Hanane Qallouj

Personal information
- Born: 1 February 1992 (age 34)

Sport
- Sport: Track and field

Achievements and titles
- Personal bests: 10,000 m: 32:48.50 (2023) Half marathon: 1:12.15 (2017) Marathon:2:23:27 (2022)

Medal record
Mediterranean Games
| Silver medal – second place | 2022 Oran | Half marathon |
Arab Games
| Bronze medal – third place | 2023 Algiers | 10,000 m |

= Hanane Qallouj =

Moroccan long-distance runner

Hanane Qallouj (born 1 February 1992) is a Moroccan long-distance runner.

==Career==
In the age-specific categories, she competed at the 2009 World Youth Championships and the 2010 World Junior Championships without reaching the final, finished 38th in the junior race at the 2011 World Cross Country Championships and seventh in the 1500 metres at the 2011 African Junior Championships.

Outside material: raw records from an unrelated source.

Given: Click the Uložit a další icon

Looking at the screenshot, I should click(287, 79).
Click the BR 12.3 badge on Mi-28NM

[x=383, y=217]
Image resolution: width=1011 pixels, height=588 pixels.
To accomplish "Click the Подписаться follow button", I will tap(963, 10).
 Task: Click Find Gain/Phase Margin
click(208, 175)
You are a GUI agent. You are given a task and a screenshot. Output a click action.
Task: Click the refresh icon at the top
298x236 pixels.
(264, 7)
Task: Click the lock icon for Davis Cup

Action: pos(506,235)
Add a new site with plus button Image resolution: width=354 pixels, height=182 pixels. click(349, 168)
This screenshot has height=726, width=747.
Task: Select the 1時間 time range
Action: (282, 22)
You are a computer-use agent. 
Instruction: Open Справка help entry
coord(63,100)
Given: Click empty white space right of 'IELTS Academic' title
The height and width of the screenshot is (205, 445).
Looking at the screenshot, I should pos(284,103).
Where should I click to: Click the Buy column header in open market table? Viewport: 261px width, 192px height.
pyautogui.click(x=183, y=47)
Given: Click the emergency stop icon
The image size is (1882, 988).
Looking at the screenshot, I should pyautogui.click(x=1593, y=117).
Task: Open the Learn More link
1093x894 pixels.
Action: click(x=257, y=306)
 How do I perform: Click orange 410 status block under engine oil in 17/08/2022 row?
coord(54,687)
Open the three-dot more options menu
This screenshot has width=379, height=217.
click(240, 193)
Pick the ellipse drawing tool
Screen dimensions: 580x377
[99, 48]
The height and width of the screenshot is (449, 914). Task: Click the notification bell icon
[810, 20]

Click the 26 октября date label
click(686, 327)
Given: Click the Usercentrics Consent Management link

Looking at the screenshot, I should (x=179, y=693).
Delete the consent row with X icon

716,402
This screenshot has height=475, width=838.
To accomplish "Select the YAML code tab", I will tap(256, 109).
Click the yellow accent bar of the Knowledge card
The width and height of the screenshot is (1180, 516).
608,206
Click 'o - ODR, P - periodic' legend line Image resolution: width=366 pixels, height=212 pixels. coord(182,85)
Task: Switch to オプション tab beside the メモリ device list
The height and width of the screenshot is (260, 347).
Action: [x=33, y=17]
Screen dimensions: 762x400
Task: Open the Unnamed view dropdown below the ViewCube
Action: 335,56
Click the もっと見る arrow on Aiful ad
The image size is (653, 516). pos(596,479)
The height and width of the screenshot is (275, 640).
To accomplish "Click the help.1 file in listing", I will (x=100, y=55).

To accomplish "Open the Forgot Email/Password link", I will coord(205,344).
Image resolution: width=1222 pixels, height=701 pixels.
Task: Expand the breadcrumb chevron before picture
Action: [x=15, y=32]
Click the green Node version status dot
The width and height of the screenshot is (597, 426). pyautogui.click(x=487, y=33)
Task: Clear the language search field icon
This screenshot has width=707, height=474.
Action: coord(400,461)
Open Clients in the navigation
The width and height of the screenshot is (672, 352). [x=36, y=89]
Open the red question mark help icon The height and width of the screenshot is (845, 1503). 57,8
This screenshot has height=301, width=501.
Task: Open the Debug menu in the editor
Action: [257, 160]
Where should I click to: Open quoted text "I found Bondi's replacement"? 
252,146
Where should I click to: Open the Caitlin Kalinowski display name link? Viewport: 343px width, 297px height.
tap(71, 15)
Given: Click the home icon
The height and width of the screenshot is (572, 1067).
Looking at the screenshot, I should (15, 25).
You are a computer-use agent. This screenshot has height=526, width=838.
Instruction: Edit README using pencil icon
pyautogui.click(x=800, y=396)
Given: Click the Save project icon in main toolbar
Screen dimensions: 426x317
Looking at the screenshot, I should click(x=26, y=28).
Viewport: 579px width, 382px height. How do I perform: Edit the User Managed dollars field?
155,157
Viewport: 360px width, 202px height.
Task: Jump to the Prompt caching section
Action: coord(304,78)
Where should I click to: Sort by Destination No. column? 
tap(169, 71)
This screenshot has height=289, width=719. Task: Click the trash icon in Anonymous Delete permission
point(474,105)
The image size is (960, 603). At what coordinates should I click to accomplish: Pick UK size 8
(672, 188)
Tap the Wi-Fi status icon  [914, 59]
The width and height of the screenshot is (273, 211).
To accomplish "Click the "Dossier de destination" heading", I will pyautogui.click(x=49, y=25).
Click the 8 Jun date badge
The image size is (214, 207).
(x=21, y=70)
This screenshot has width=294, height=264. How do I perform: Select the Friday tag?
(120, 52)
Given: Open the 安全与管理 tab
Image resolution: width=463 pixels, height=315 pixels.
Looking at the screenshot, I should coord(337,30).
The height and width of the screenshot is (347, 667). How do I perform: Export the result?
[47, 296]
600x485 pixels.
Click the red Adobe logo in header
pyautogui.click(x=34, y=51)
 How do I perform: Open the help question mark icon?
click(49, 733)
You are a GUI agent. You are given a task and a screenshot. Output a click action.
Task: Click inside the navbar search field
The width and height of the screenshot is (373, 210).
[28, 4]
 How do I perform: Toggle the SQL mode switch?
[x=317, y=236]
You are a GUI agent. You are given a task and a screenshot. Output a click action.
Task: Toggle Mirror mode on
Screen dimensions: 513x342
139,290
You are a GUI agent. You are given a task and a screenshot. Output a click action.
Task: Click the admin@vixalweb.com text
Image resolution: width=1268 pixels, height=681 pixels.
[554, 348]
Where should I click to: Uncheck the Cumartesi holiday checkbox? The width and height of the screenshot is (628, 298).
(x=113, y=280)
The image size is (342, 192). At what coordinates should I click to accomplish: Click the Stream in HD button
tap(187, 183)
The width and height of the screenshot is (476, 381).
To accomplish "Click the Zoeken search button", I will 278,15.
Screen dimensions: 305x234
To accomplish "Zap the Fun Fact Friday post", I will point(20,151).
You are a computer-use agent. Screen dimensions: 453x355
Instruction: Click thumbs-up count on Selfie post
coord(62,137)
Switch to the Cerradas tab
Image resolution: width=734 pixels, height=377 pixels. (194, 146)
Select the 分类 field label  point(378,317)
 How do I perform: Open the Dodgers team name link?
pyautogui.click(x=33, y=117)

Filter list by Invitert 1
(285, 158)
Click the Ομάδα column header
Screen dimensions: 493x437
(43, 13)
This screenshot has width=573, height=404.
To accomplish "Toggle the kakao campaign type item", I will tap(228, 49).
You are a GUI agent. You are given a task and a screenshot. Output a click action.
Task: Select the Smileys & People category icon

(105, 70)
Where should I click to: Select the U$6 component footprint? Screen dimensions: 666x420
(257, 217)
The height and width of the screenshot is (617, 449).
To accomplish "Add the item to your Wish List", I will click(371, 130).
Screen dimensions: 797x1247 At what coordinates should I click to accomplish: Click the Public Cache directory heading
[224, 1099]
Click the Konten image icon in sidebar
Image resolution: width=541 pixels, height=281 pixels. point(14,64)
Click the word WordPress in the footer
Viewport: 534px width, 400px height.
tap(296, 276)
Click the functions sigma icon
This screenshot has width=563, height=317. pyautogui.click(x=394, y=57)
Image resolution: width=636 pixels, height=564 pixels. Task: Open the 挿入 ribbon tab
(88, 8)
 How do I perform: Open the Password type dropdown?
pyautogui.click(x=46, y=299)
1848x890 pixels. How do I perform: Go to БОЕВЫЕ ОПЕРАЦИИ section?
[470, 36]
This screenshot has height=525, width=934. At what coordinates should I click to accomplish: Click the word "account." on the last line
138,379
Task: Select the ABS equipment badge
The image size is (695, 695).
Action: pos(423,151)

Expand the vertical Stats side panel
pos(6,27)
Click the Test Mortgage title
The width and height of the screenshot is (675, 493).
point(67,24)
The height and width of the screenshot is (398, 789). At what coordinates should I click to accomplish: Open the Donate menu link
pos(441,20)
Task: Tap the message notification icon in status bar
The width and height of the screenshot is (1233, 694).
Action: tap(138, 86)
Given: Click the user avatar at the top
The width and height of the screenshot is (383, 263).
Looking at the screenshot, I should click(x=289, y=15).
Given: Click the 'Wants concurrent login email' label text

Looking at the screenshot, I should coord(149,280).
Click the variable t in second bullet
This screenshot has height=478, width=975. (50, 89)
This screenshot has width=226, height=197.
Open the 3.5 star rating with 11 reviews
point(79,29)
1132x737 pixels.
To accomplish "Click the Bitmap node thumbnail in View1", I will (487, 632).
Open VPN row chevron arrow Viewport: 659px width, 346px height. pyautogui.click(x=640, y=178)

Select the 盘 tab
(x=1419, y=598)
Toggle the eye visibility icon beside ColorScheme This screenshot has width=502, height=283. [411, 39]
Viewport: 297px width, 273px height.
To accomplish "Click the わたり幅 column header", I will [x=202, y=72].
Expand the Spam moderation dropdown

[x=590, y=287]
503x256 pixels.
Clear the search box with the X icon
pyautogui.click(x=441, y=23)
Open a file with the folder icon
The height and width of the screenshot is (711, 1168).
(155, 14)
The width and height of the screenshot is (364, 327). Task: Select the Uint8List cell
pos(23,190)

As an adult, she concentrated on the 10,000 metres and road running including the marathon. She won the silver medal in the 10,000 metres event at the 2017 Jeux de la Francophonie, won the gold medal in the same event at the 2019 Arab Championships. She followed by a silver medal at the 2021 Arab Championships as well as the bronze medal in the half marathon.

She finished seventh at the 2022 Arab Cross Country Championships, fifth in the 10,000 metres at the 2021 Islamic Solidarity Games (held in 2022) and won the silver medal in the half marathon at the 2022 Mediterranean Games.

In 2023, she saw success in the 10,000 metres: a silver medal at the 2023 Arab Championships, a bronze medal at the 2023 Arab Games, won the Moroccan championships and finished fourth at the 2023 Jeux de la Francophonie. She also finished fourth in the 5000 metres at the 2023 Arab Games, won the silver medal in the half marathon at the 2023 Jeux de la Francophonie, and finished 33rd at the 2023 World Road Running Championships. She then finished 14th at the 2024 African Cross Country Championships.